§ **Extrait du document**:
<<<<
Supposées
apparitions
Depuis
1996, de supposées apparitions de la Vierge auraient lieu à
Plombières-lès-Dijon et, en lien avec celles-ci, en d’autres lieux. J’écris
“ supposées ” en attendant le jugement de l’Eglise, même
s’il n’est pas interdit aux fidèles d’émettre une appréciation au
regard des critères traditionnels de l’Eglise en la matière et par
comparaison avec les apparitions reconnues authentiques.
Les
faits auraient commencé à Plombières-lès-Dijon le 15 août 1996, date
à laquelle la Vierge Marie serait apparue à une mère de famille, Eliane
Deschamps. Un premier problème se pose puisque les sources divergent sut
cette supposée première apparition. Parfois, une autre date est
donnée : le 28 avril de cette même année. En tout cas, désormais,
la Vierge apparaîtrait le 15 de chaque mois (ou le week-end le plus
proche du 15 !), à l’heure invariable de 0 h 06.
Éliane
Deschamps est mère de cinq enfants, issus de trois mariages ou unions.
>>>>
§ **Petite consigne 1**:
Dans le passage sur les apparitions de Plombières-lès-Dijon, expliquez pourquoi l'auteur qualifie ces apparitions de « supposées ».
§ **Petite consigne 2**:
Répondez aux questions suivantes à partir du passage sur les apparitions de Plombières-lès-Dijon.
(a) Quelle autre date est parfois donnée pour la première apparition supposée ?
(b) À quelle heure la Vierge apparaîtrait-elle chaque mois ?
(c) Combien d'enfants Éliane Deschamps a-t-elle ?
§ **Petite consigne 3**:
Prolongez le passage sur les apparitions de Plombières-lès-Dijon en reprenant après sa dernière phrase.

Lignes de repérage d'éléments
<<<<
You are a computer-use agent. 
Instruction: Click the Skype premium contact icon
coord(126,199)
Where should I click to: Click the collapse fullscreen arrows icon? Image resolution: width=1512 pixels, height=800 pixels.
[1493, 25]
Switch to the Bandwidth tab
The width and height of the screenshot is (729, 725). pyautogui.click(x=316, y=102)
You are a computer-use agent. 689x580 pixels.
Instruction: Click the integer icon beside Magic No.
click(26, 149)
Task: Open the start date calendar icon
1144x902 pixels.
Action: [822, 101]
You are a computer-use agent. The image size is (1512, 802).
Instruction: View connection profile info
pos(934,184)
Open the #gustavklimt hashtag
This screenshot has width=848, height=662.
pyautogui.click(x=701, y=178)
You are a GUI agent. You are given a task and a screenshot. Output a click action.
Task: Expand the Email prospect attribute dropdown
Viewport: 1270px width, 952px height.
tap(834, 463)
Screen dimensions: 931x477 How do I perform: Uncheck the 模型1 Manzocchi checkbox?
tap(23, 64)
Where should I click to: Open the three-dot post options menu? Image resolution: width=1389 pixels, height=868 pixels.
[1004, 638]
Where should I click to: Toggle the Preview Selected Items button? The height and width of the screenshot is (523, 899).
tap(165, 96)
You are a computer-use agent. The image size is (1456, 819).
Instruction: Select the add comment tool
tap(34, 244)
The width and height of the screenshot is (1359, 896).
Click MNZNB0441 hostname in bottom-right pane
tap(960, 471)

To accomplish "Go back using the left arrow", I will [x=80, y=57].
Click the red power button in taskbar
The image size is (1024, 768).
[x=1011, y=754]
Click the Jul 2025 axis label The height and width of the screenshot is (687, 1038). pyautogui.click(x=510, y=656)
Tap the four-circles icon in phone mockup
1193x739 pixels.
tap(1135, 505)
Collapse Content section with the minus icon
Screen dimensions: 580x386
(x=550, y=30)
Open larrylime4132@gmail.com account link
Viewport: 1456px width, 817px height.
>>>>
§ **Réponse attendue 1**:
L'auteur emploie ce mot parce qu'il attend le jugement de l'Église. Il précise toutefois que les fidèles peuvent porter une appréciation d'après les critères traditionnels de l'Église et par comparaison avec les apparitions reconnues authentiques.

§ **Réponse attendue 2**:
(a) Le 28 avril 1996.
(b) À 0 h 06.
(c) Cinq enfants, issus de trois mariages ou unions.

§ **Réponse attendue 3**:
Elle se dit complètement illettrée et a connu une conversion depuis sa
participation à un groupe de prières charismatique en 1990. Elle se
présente comme la “ Petite servante ”.
Les
apparitions, qui se déroulaient dans une relative discrétion, ont
attiré au fil des mois quelques dizaines de fidèles. L’année 1999 a
été une année importante. Cette année-là, dans un de ses messages, la
Vierge Marie demande qu’une médaille soit frappée. Aussi, en mai 1999,
une association est créée (“ Amour et miséricorde ”) pour
en permettre la fabrication et la diffusion. Un artiste a frappé une
médaille portant, sur la face, le Christ crucifié, entouré du mot “ Amour ”
répété trois fois, et sur l’autre face, une colombe représentant le
Saint-Esprit, entourée du mot “ Miséricorde ” répété
trois fois.
Le
16 octobre de cette année-là aussi, “ l’Ange de l’Amour”
révèle à Eliane une prière au “ Père bien-aimant ”.
Enfin, le 15 décembre, la Vierge Marie aurait annoncé : “ Je
ne remettrai ni ma présence ni l’Esprit du Père ici ”. Cette
formule, curieuse, était l’annonce, voilée, que les apparitions n’auraient
plus lieu à Plombières-lès-Dijon mais à quelques kilomètres de là,
près de la chapelle de Velars-sur-Ouche.
Ce
changement de lieu était dû, en fait, à une dissension dans le groupe
de prières constitué autour d’Eliane Deschamps. Un des fidèles du
groupe, Frédéric, prétendait à son tour bénéficier d’apparitions.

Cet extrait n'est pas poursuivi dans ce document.